Australia is a mature democracy with a broadly stable party system.

Economic stability over recent years supports the current political system and radical
groups are unlikely to gain substantial support.

Weaknesses

As one of the region's largest and most stable states, the country attracts many
refugees and economic migrants. The issue is a key source of domestic tension and
has been hotly debated in parliament in recent times as the capsizing of a boat led to
the death of a number of refugees.
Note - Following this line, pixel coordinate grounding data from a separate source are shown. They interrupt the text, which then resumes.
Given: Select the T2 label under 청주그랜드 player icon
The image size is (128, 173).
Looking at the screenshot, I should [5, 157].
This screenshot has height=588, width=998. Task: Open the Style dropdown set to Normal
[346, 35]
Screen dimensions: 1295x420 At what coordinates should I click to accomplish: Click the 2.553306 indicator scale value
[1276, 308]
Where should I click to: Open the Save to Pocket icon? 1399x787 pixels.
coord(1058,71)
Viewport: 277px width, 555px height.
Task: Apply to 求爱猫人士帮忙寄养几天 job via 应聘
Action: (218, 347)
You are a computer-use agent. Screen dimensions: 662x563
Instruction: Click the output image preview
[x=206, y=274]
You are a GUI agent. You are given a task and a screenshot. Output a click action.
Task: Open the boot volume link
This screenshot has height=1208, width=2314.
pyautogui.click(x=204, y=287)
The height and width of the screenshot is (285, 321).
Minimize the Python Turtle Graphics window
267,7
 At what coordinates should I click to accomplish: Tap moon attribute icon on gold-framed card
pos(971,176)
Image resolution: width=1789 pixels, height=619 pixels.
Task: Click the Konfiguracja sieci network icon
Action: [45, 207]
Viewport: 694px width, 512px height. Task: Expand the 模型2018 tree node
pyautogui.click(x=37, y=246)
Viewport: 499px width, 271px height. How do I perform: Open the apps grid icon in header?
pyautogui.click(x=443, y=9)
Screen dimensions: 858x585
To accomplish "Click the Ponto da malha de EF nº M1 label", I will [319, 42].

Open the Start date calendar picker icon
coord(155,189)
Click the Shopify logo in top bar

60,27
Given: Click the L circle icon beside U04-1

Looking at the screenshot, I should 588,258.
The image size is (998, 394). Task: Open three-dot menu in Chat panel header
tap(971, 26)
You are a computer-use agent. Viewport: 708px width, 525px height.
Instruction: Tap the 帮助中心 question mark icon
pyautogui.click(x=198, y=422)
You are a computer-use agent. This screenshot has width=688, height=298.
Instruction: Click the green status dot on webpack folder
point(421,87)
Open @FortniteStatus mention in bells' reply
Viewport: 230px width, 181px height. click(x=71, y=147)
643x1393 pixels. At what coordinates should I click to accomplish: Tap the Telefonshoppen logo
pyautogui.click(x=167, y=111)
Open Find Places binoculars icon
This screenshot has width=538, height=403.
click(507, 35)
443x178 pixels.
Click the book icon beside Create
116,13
The issue continues to be debated in the federal
parliament with no sign of political parties co-operating to find an alternative that
would ensure the safe passage and fair processing of the refugees, while reducing the
possibility of people smuggling.

The fragility of the state governments' finances compared to the large infrastructure
projects that they need to undertake has led to questions with regards to the
compatibility of the federal-state system with the country's current development
needs.
Opportunities

Australia has historically enjoyed close military ties with the US. However, with the
rise of regional economic powers such as China, it will need to balance competing
military and economic ties.
Threats

Australia's early support for the US 'War on Terror', among other things, has made
Australians abroad a target for Islamic extremists.

Australia's close alliance with the US, particularly under John Howard, has left a
lingering feeling among some Asian governments that it is America's 'deputy sheriff'
in the region.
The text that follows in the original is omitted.